Ok, this is creepy. I’ve been reading and thinking about this topic for more than three years. I’ve amassed a collection of more than 100 articles, books, videos and other resources about it. I even started drafting a blog post about it so long ago I wasn’t even sure I’d saved it. For some reason I decided that TODAY was the day I was finally going to at least take a crack at writing something about it, and did a search through my drafts to see if I happened to save it–which I did. The date of that original draft? Exactly two years ago today. Hm….
I can’t remember how I first stumbled on the topic originally–probably had something to do with reading about mental health in the workplace, a topic that, if you read this blog, you know is one I’ve written a lot about. The past few years of my life have been at once the hardest and the best, most transformative ones of my 52 years, with neurodiversity going from a glancing interest to kind of a full-on obsession, for reasons it will take more than one blog post to explain. So instead of focusing on the why or me aspect of neurodiversity, I’m going to try to just stick with the aspect I started drafting two years ago: neurodiversity as it relates to diversity and inclusion, especially in the association space.
Specifically, how neurodiversity seems to be essentially non-existent as a concept or aspect of diversity and inclusion in a sector that talks a LOT its commitment to about diversity and inclusion. Just as it talks a lot about innovation and disruption…and then generally is too risk averse to do more than talk. I don’t know if it’s because neurodiversity relates more to staff/HR/management than representation on boards or in other high-profile ways–that at least makes sense to me and also I guess resonates most with me.
Ok, sorry–maybe four paragraphs in I should move on to what is neurodiversity and why should anyone care? Stanford’s Neurodiversity Project does a good job of describing it much more succinctly than I ever could:
“Neurodiversity is a concept that regards individuals with differences in brain function and behavioral traits as part of normal variation in the human population.
The movement of Neurodiversity is about uncovering the strengths of neurodiverse individuals and utilizing their talents to increase innovation and productivity of the society as a whole.”
The most mainstream example of neurodiversity in the workplace context tends to focus primarily on autism, especially in the tech industry, as many people with autism spectrum disorders have extraordinary pattern recognition, memory, data analysis and math skills which enable them to add value in ways that neurotypical people can’t.
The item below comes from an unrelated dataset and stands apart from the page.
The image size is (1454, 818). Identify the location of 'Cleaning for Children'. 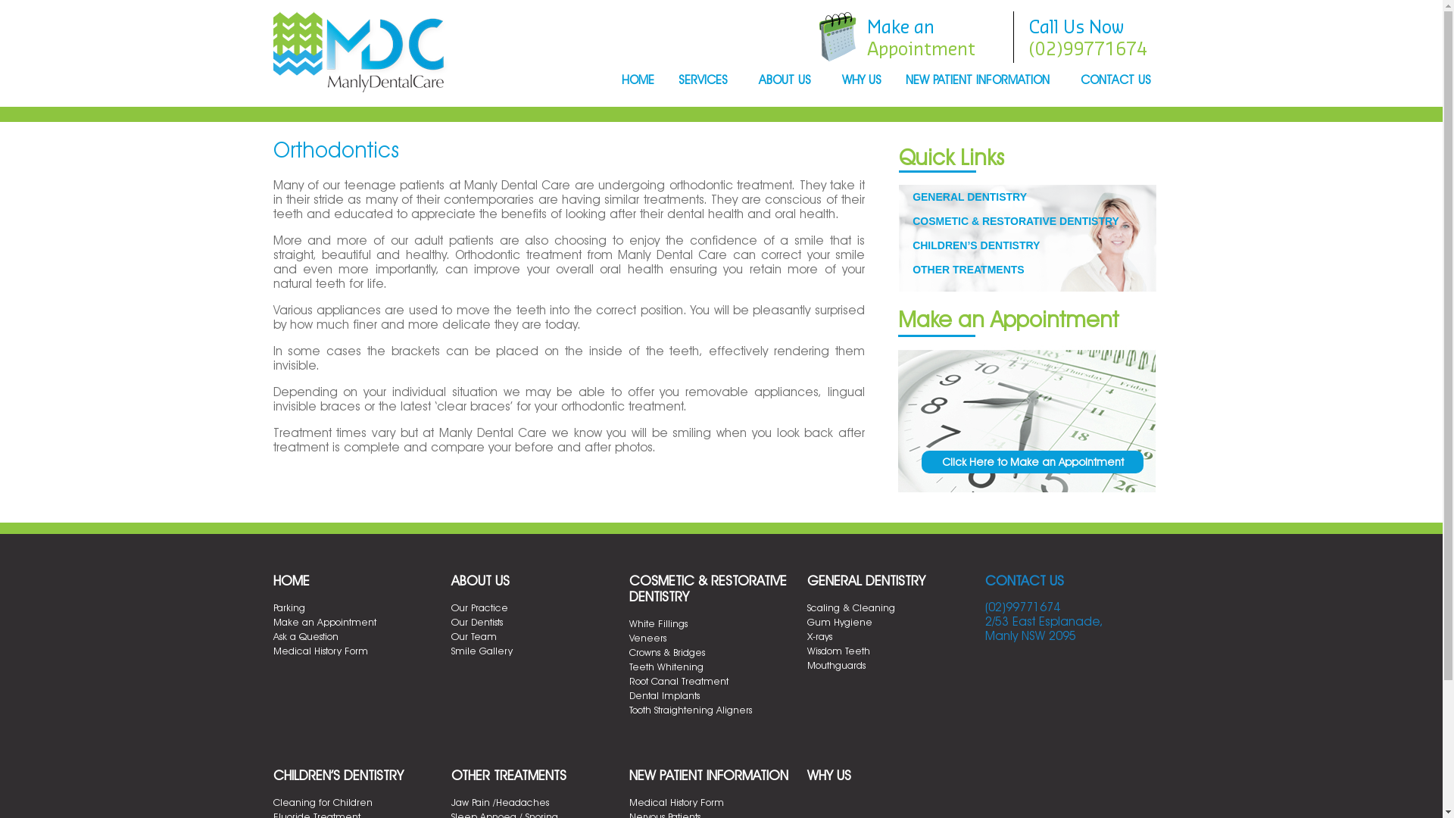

ADHD, dyslexia, dyspraxia and other neurological differences–or disabilities as they’re more commonly considered. Rather than ramble on, here are a few resources that, again, get to the point a lot quicker/more clearly than I can.
Back to why it matters in the context of associations: I’ve spent most of my career in associations, the past 21+ years in new digital roles…while also being neurodivergent (ADHD, depression & anxiety). I’ve spent essentially this entire time being hired because I have skills and abilities (and, I only recently realized, capabilities related to ADHD…that’s a whole other post for another time) that both make me someone associations want to hire/work with but also someone who makes them uncomfortable because of my communication style; my persistence; my seeming inability to just go with the flow like “regular” people who get frustrated but still manage to stick around for the paycheck, benefits and job security. I’m not trying to say that this is all about me–it’s not at all–I see the same dynamic play out in various ways with other “difficult” or “creative” or “flaky” or “negative” people in the association world all the time. Which, the more I become aware of it, the more it drives me crazy because if there ever were a time when associations need different thinkers with creativity, entrepreneurial skills, out-of-the-box perspectives and other “divergent” ways of thinking and doing, it’s now. But I also know from firsthand experience that the very things that make divergent thinkers particularly valuable now that business as usual will never be the same again are the exact things that hiring managers and association execs do NOT want. They also have no idea that their attitudes towards people whose brains work differently are discriminatory and counter to any stated commitment to diversity and inclusion.
So it’s literally like six hours later and I’m not sure this makes any sense, but at least I can finally get some of this out of my head and hopefully find out that there are others out there either thinking about this already or interested in chatting about this or learning more about why neurodiversity is needs to be part of the diversity and inclusion conversation.
Rick Rice says
This is fascinating. As much as I’ve looked to develop and promote diverse teams I don’t even remember hearing the term neurodiversity although I’ve certainly run into it in practice. I particularly appreciated the Creative Differences resource you linked to. Very enlightening.
I understand people have difficulty dealing with different but could never comprehend how organizations overlook opportunities to add complementary talents, skills and experiences to their teams.
Hope you’ll share more on this.
Maggie McGary says
Thanks Rick–I’d never heard of it either–now I’m obsessed : ) I’ll definitely share more and thanks so much for continuing to read!